====== Exercise materials

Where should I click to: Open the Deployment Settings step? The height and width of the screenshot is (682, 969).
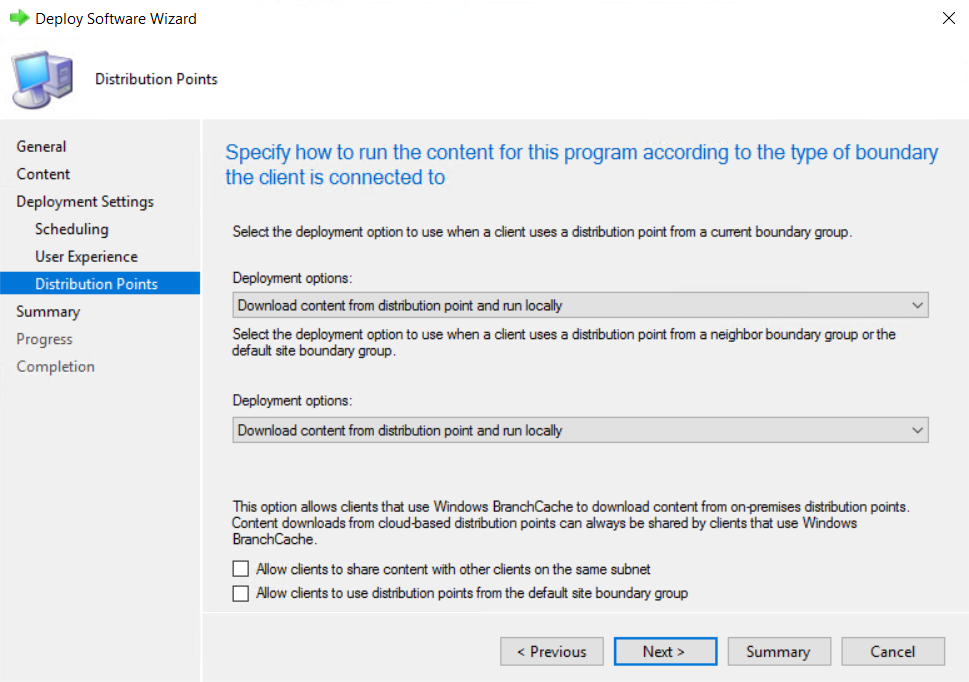tap(85, 201)

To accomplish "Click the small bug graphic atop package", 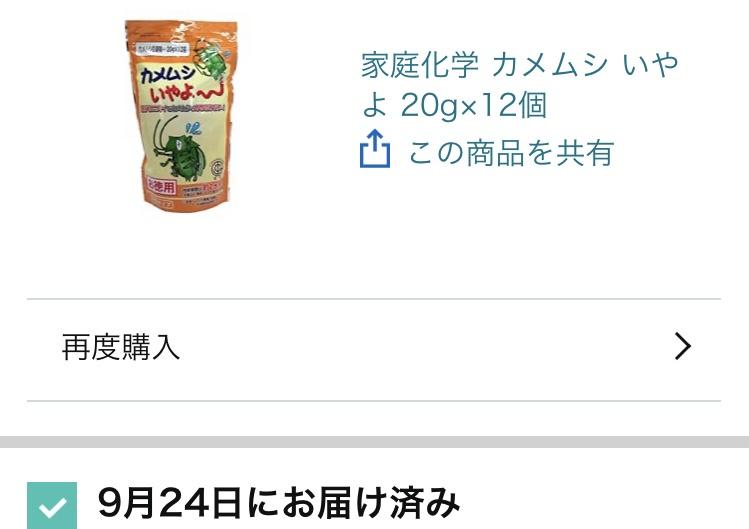I will click(210, 59).
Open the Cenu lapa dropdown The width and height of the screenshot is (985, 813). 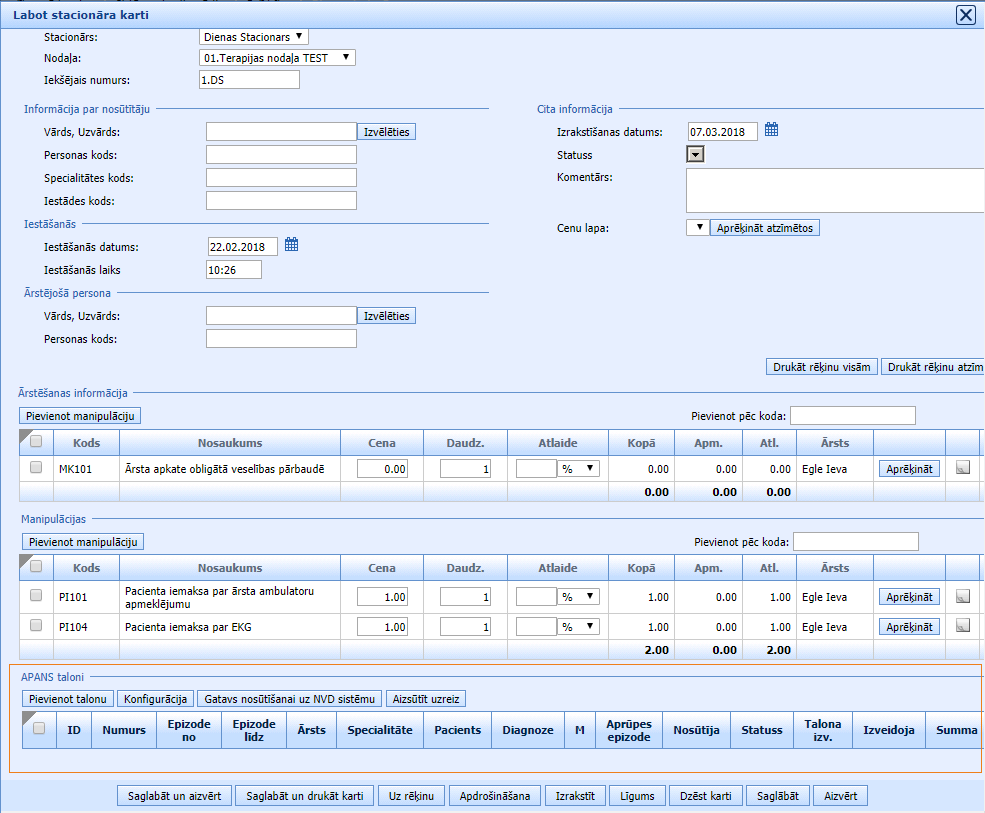pos(698,228)
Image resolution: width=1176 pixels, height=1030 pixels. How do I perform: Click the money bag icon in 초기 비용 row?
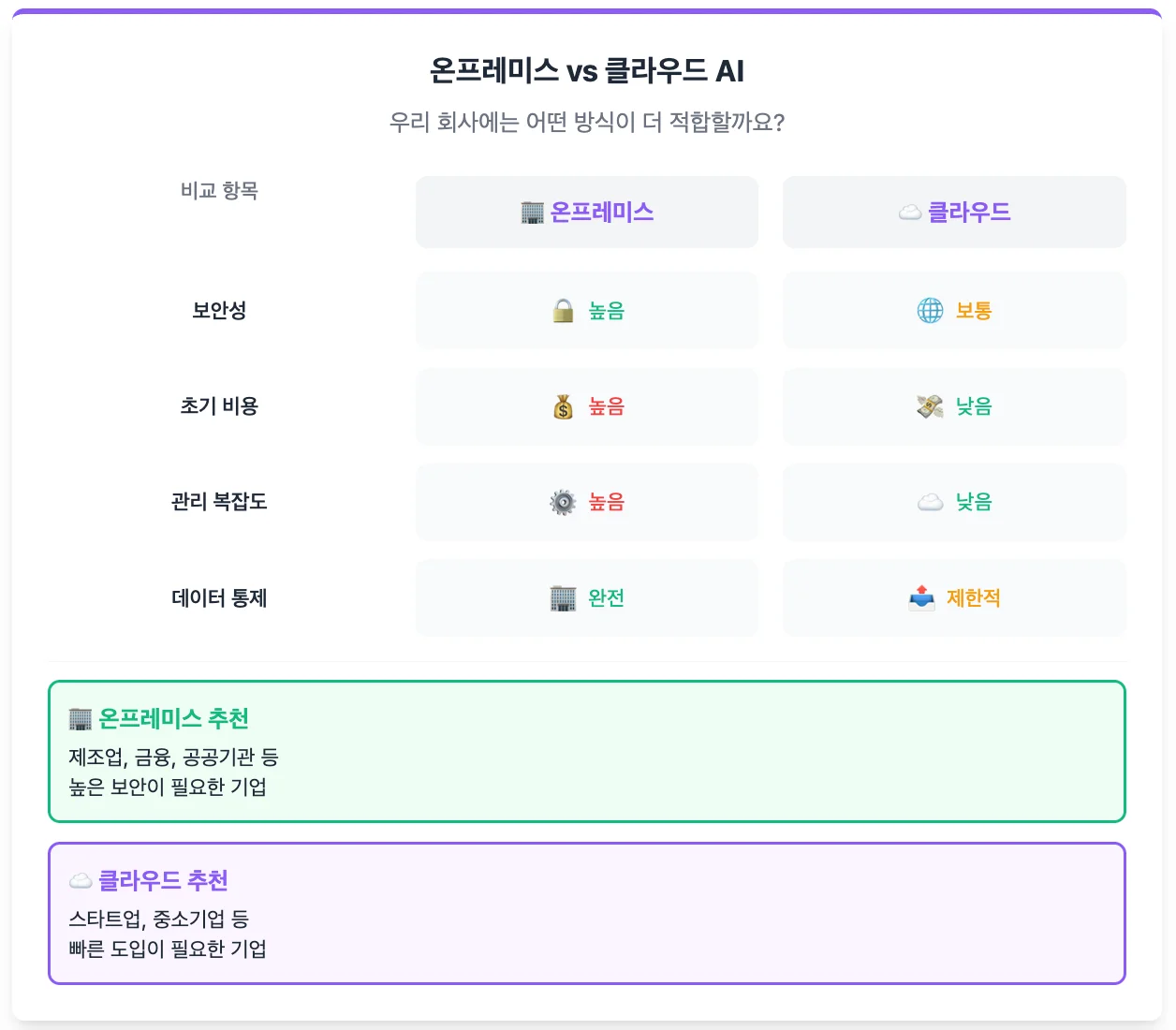[x=563, y=406]
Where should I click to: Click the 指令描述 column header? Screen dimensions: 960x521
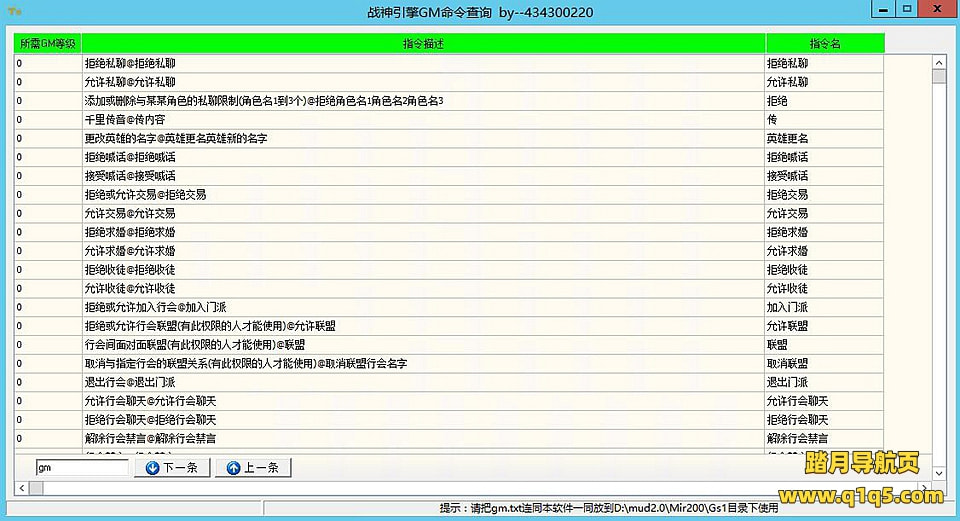click(x=423, y=44)
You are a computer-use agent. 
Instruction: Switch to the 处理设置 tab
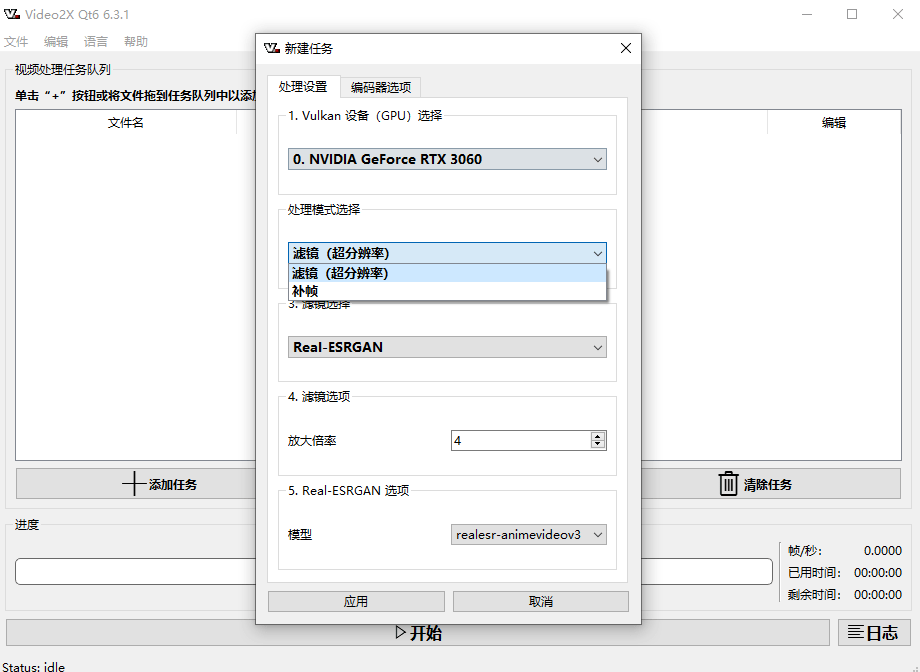pos(303,87)
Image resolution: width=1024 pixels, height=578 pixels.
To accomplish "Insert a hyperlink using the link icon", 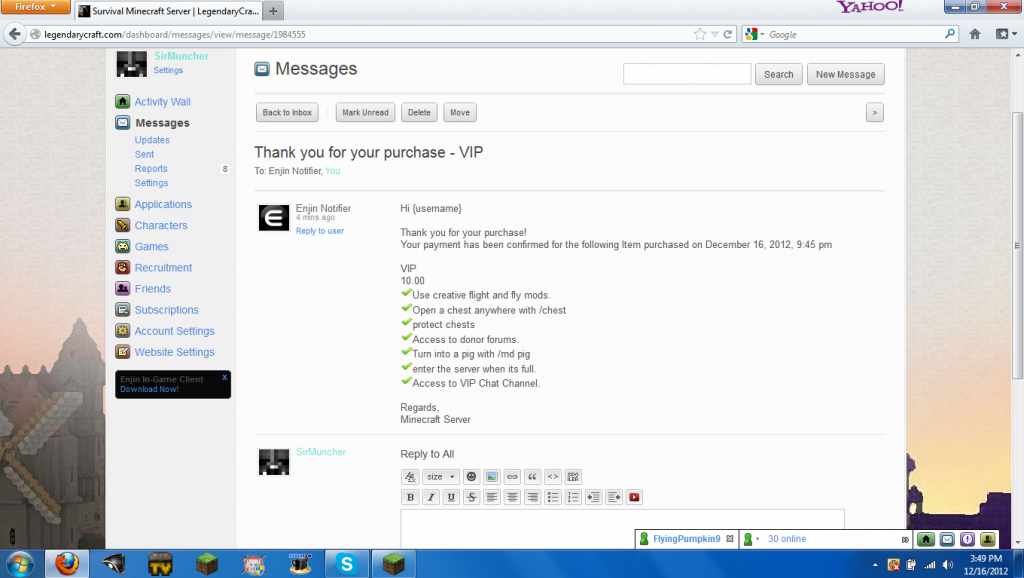I will tap(512, 477).
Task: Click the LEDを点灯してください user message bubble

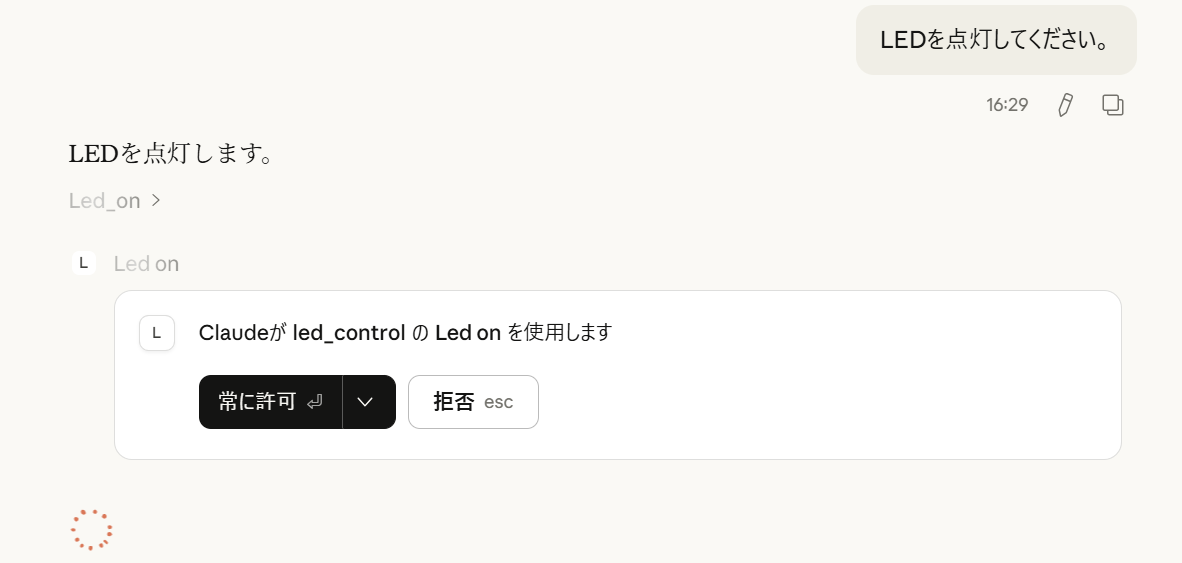Action: [x=996, y=40]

============

What you return from the records above should be exactly everything from the line with "Where should I click to: Click" down to the line with "Image resolution: width=1024", both kept, and no pictures.

▶ _Response to the exercise_:
Where should I click to: Click the 指令描述 column header? Screen dimensions: 960x521
click(x=423, y=44)
You are a computer-use agent. 
Instruction: Switch to the 处理设置 tab
pos(303,87)
Image resolution: width=1024 pixels, height=578 pixels.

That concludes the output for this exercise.